Le 5 mai 2020, alors que je rentrais à la maison en direction de Besançon, j’ai eu un accident à Epenoy près de Valdahon. Percuté par l’arrière par un poids lourd dont le chauffeur roumain était alcoolisé et sans assurance, j’ai fait des tonneaux.

Un nouveau départ qui va brutalement s’arrêter…

En effet, en revenant d’une réunion de chantier, le 5 mai 2020, alors que je rentrais à la maison en direction de Besançon, j’ai eu un accident à Epenoy près de Valdahon. Percuté par l’arrière par un poids lourd dont le chauffeur roumain était alcoolisé et sans assurance, j’ai fait des tonneaux, on a dû me désincarcérer pour m’extraire du véhicule… s’en suivent 6 semaines de coma. J’ai rejoint un centre de rééducation en France de juin 2020 à janvier 2021 puis à Bâle en Suisse jusqu’en juin 2021. Une longue période avant de pouvoir revenir à la maison auprès de mes jumeaux de 9 ans au moment de l’accident et de mon épouse, où il a fallu réaliser des aménagements intérieurs et extérieurs pour s’adapter à ma paraplégie.

Si j’ai perdu l’usage de mes jambes, j’ai toujours mes mains, donc en s’adaptant je savais que je pouvais continuer à exercer mon métier et c’est ce que j’ai décidé de faire.

Votre projet de cabinet dentaire aurait pu s’arrêter là ?

C’était une possibilité… mais, si j’ai perdu l’usage de mes jambes, j’ai toujours mes mains, donc en s’adaptant je savais que je pouvais continuer à exercer mon métier et c’est ce que j’ai décidé de faire. Bien entendu, plus question d’utiliser une commande au pied comme un dentiste valide. Pour plus de confort et moins de fatigabilité dans la pratique, je dispose d’un microscope. des aménagements  qui sont une aide technique précieuse pour continuer à travailler efficacement. L’installation est validée par le conseil de l’ordre et un entrainement de plusieurs mois à la maison avec ce matériel me permet aujourd’hui d’être parfaitement opérationnel. Il est important de noter ici que j’ai pu m’appuyer sur l’expérience et le vécu de Charles-Adrien Godet, confrère toulousain qui a fait tout son cursus universitaire en étant paraplégique. La présence d’Angélique Corato, mon assistante dentaire, qui malgré la coupure et les incertitudes dues à l’accident, a choisi et décidé de poursuivre notre aventure professionnelle commune. Elle est et a été un élément primordial dans la tenue et le maintien du projet initial. Claudine Renaud de Charquemont nous fait le plaisir de venir compléter notre équipe de soins, en tant qu’assistante dentaire qualifiée. Nous nous préparons intensément depuis quelques semaines pour être prêts à recevoir de nouveau les patients courant avril.
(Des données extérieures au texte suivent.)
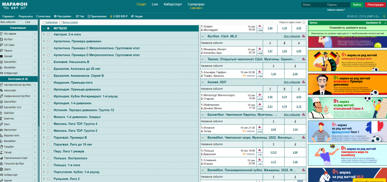The image size is (387, 182).
Task: Click the star icon next to Боливия Насьональ B
Action: (48, 62)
Les conséquences de votre accident sont forcément aussi financières ?

Cette adaptation du matériel est indispensable, tout comme des travaux d’accessibilité du cabinet qu’il a fallu repenser en fonction de mon handicap. Mon architecte Monsieur Vermot du Russey les entreprises locales qui ont fait du super boulot. Le surcoût par rapport au projet initial est de 240 000 €. Concrètement, avant que le procès ait lieu, l’assurance me verse des provisions liées au préjudice corporel dans le cadre de ma vie privée mais ne prend pas en compte la partie professionnelle. L’investissement est donc pour l’instant de ma poche. Du côté de l’administration et des collectivités, difficile de mobiliser des aides sachant que mon cas est rare, peut-être même unique, à savoir un dentiste qui a exercé debout et qui suite à un accident reprend son activité en fauteuil, mais la demande est en cours.
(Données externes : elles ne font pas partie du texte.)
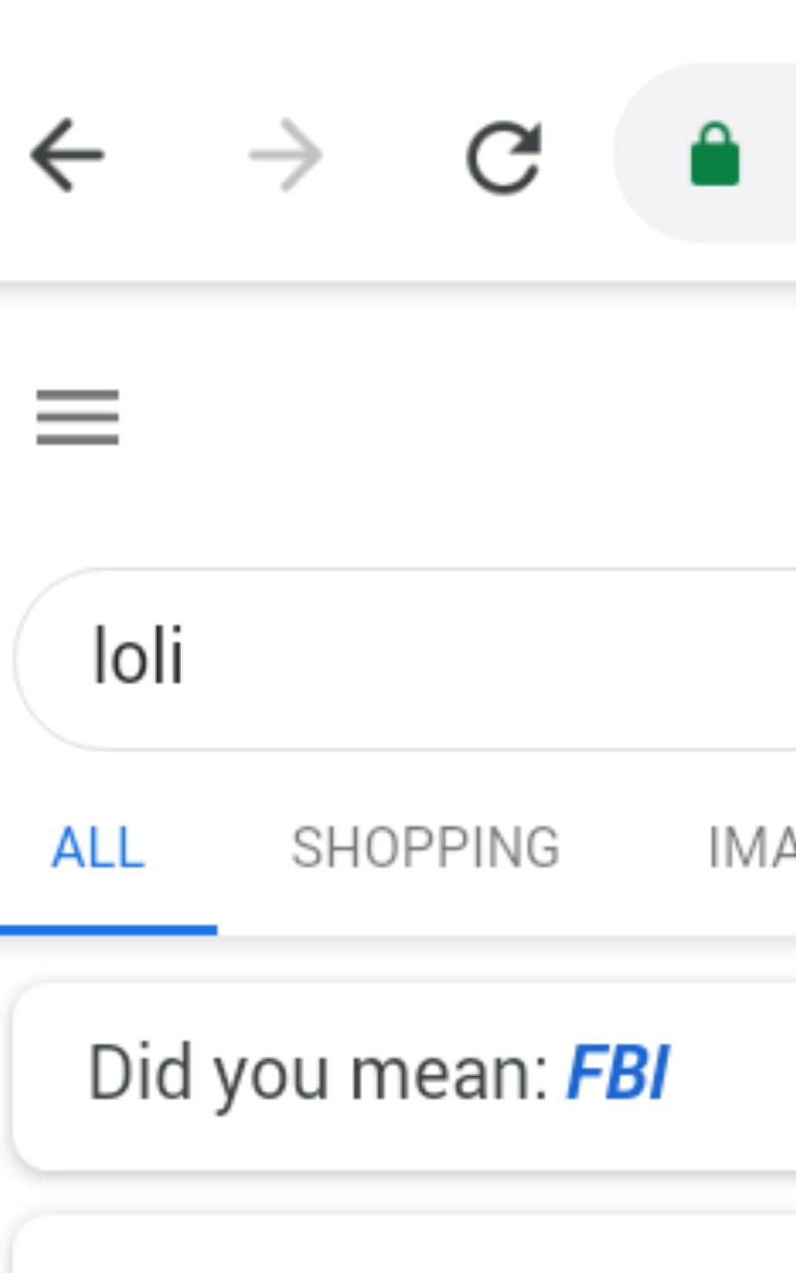Tap the blue tab underline indicator
Screen dimensions: 796x1273
[x=109, y=929]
Craignez-vous que votre situation soit un obstacle pour la patientèle ?

Quelqu’un en fauteuil est tout aussi apte à prendre en charge un patient que s’il était valide. C’est d’ailleurs le but de ce matériel adapté. Et l’accident n’a rien changé à mes connaissances et à mon expérience de chirurgien-dentiste. Je vais continuer à travailler, avec mes mains et avec ma tête. Les patients peuvent avoir confiance. Cet épisode violent et inattendu n’a fait que renforcer mon envie, ma détermination et mon énergie pour reprendre mon activité professionnelle. Avant même l’ouverture du cabinet, je sens d’ailleurs beaucoup de bienveillance et d’impatience envers un nouveau professionnel dans un secteur où il est parfois difficile et long pour pouvoir se faire soigner les dents.